IFRS 16 fête cette année ses 3 ans de 1ère application et nous disposons désormais d'un recul suffisant pour faire un état des lieux précis quant au succès d'implémentation de cette norme et des outils choisis pour la mettre en place.
Marie Laure Navelot, Product Manager chez kShuttle et formatrice en normes IFRS et consolidation chez Synvance
Gregory Ponce, responsable de la practice IFRS 16 chez Synvance
1/ Trois ans, après, quel est votre bilan ? Les groupes ont-ils réussi à publier des données selon le nouveau format demandé et comment s’y sont-ils pris ?
Marie-Laure Navelot : Oui, globalement, on peut affirmer aujourd'hui que les groupes ont réussi ce tour de force (non sans mal) de publier des données quantitatives et qualitatives selon le nouveau format requis en tenant compte de toutes les spécificités d'une norme bien plus difficile à appréhender qu'il n'y paraissait de prime abord. Dans certains cas, ce travail a permis de revoir les processus de décision, de les améliorer, voire de les modifier, afin de rendre l’entreprise plus ‘agile’ dans les domaines de la contractualisation et de l’usage des biens nécessaires à son cycle de valeur.
Gregory Ponce : Pour rappel, les groupes avaient mis la priorité sur le recensement des contrats au sein de chaque filiale en phase amont de la sélection de leur outil de gestion IFRS 16. Par ce premier travail, ils avaient estimé l’impact de la norme sur leurs états financiers (niveau d’endettement, EBITDA…).
Cette étape réalisée, il fallait ensuite choisir un outil capable de répondre à un triple objectif :
- prendre en charge cette masse d'informations ;
- calculer (correctement !) le droit d'usage et l'engagement financier relatif à l'activation des contrats ;
- gérer les événements qui jalonnent la vie d’un contrat.
Ce travail de fourmi, dense et lourd d'un point de vue administratif, a nécessité l'implication de nombreuses parties prenantes dans les entreprises allant du service juridique à la DAF, avec toute la complexité qu’un travail transverse peut comporter.
2/ Quel a été l’impact de la crise de la Covid sur l’application de l’IFRS16 depuis 2020 ?
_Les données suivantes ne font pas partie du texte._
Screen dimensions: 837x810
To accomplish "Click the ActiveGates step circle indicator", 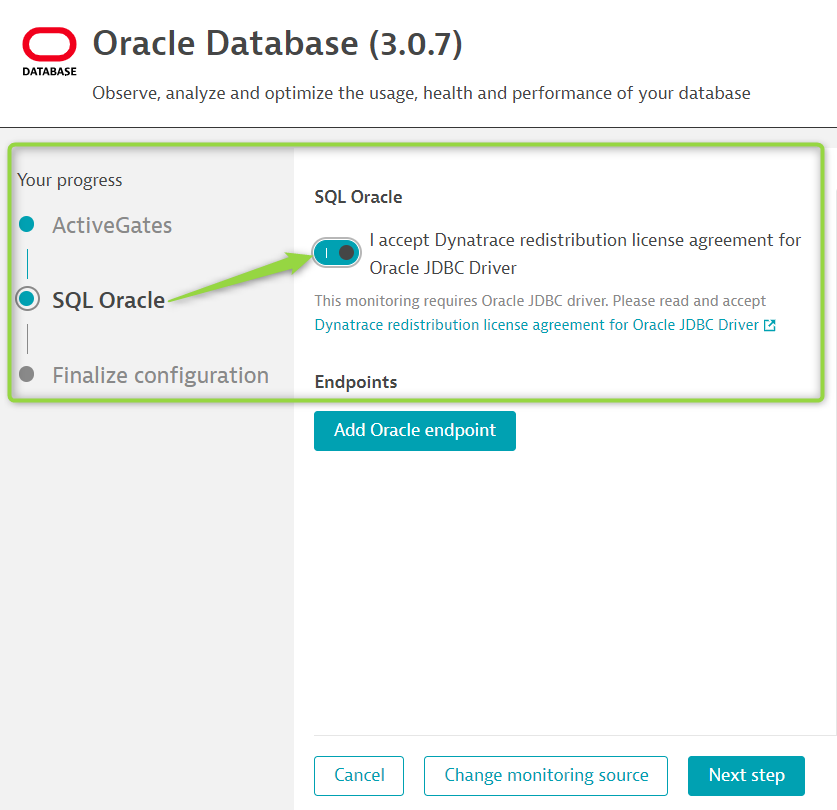I will (28, 224).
Marie-Laure Navelot : La crise de la Covid a nécessité une adaptation suite aux dispositions qui ont pu être accordées par les bailleurs pour "aider" les locataires sur l'année 2020 : rallongements des délais de paiements, périodes de gratuité… A ce titre, un amendement d'IFRS 16 de mai 2020 est venu détailler les modalités d'application de ces ajustements techniques avec de nouvelles options à la clé. Les éditeurs ont également dû proposer des solutions pragmatiques pour intégrer cet amendement et démontrer ainsi leur flexibilité et leur capacité à s'adapter à un environnement règlementaire mouvant.
Gregory Ponce : Aussi, la crise de la Covid a naturellement déplacé la problématique initiale d'une réponse solution logicielle à une nouvelle contrainte réglementaire, vers un besoin accru de prévoir l'avenir, de modéliser, sur un horizon moyen à long terme, l’évaluation des engagements financiers. En effet, la période actuelle a plus que jamais renforcé la nécessité de travailler les budgets de capex et de trésorerie. A ce titre, les contrats de location, du point de vue IFRS 16, n'échappent pas à la règle. L'évolution des taux et le niveau d'incertitude élevé d'une reprise durable contraignent les groupes à estimer rapidement l'impact des variations d'éléments entrant dans le calcul des engagements financiers liés à l'application de la norme.
3/ Du coup, qu’est-ce que cela implique en termes de capacités de projection et de simulation ?
Marie-Laure Navelot : Ces travaux budgétaires et prévisionnels exigent des solutions logicielles en place une capacité à répondre aux contraintes normatives en termes de calcul et de présentation des données mais aussi et surtout une aptitude à pouvoir simuler en masse l'impact, par exemple, d'un changement de taux d'actualisation si le taux d'endettement marginal d'un groupe est amené à évoluer. La solution IFRS 16 se doit de pouvoir apporter au consolideur la rigueur des calculs et du respect des règles de la norme, mais aussi permettre aux autres acteurs de l’entreprise d'avoir une vision claire de ce que sera l'avenir.
Le consolideur n'est donc plus la seule partie prenante de la problématique IFRS 16. Les contrôleurs de gestion et tous les acteurs de la partie FP&A s'intéressent désormais à cette thématique. A l’heure où les groupes envisagent leurs investissements à l’aulne de la durabilité, le choix des investissements et de leur mode de financement doit répondre à des critères plus performants : le seul aspect financier, même s’il reste primordial, n’est plus exclusif.